▶ **Collected data entries**:
--------

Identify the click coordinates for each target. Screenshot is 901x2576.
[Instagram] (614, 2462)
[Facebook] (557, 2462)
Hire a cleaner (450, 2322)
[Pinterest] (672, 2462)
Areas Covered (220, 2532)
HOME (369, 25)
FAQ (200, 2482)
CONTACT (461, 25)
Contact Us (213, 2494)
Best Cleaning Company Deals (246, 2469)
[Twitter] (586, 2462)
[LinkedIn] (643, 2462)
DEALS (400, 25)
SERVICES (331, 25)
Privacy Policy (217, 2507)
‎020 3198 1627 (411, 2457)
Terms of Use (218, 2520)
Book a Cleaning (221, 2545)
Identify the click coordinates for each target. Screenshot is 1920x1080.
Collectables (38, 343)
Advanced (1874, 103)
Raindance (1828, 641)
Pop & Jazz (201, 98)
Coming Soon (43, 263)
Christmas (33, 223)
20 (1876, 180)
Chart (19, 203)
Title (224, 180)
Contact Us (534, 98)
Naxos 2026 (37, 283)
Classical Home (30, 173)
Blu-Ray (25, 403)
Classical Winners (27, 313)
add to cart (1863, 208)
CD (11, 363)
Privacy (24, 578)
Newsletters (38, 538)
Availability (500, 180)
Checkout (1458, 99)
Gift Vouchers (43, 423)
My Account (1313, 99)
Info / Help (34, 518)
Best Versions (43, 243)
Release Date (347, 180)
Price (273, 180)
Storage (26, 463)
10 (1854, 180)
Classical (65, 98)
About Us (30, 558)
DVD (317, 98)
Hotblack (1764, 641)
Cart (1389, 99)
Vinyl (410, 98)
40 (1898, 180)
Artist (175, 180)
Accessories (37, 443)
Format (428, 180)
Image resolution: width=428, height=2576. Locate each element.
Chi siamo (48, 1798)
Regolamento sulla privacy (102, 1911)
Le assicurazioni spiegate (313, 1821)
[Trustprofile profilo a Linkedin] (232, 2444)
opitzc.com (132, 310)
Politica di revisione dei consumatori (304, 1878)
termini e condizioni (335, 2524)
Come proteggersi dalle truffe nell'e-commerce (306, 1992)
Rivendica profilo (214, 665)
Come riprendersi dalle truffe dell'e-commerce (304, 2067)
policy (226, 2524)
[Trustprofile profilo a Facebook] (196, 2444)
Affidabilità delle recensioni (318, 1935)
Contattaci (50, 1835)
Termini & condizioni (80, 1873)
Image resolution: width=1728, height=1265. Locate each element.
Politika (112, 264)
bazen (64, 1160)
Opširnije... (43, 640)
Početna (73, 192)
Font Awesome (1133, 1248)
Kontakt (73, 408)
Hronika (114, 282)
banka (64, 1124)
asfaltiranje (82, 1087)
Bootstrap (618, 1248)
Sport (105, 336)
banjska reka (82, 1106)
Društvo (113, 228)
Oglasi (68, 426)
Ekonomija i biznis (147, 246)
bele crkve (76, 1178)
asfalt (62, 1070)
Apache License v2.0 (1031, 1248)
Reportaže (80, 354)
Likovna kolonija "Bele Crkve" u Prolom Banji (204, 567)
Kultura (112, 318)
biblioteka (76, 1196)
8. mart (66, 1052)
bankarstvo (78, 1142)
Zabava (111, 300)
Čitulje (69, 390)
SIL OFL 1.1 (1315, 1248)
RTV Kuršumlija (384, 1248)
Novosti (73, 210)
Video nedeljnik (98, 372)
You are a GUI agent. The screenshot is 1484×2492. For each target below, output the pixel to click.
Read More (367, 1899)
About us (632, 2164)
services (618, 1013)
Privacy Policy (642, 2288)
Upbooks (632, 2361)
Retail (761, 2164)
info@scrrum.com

--------

▶ **Your objective**: There is a run of lines above from the one with "Le assicurazioni spiegate (313, 1821)" to the one with "Termini & condizioni (80, 1873)"; print exactly that run, both ends included, and nothing else.

▶ **Task output**:
Le assicurazioni spiegate (313, 1821)
[Trustprofile profilo a Linkedin] (232, 2444)
opitzc.com (132, 310)
Politica di revisione dei consumatori (304, 1878)
termini e condizioni (335, 2524)
Come proteggersi dalle truffe nell'e-commerce (306, 1992)
Rivendica profilo (214, 665)
Come riprendersi dalle truffe dell'e-commerce (304, 2067)
policy (226, 2524)
[Trustprofile profilo a Facebook] (196, 2444)
Affidabilità delle recensioni (318, 1935)
Contattaci (50, 1835)
Termini & condizioni (80, 1873)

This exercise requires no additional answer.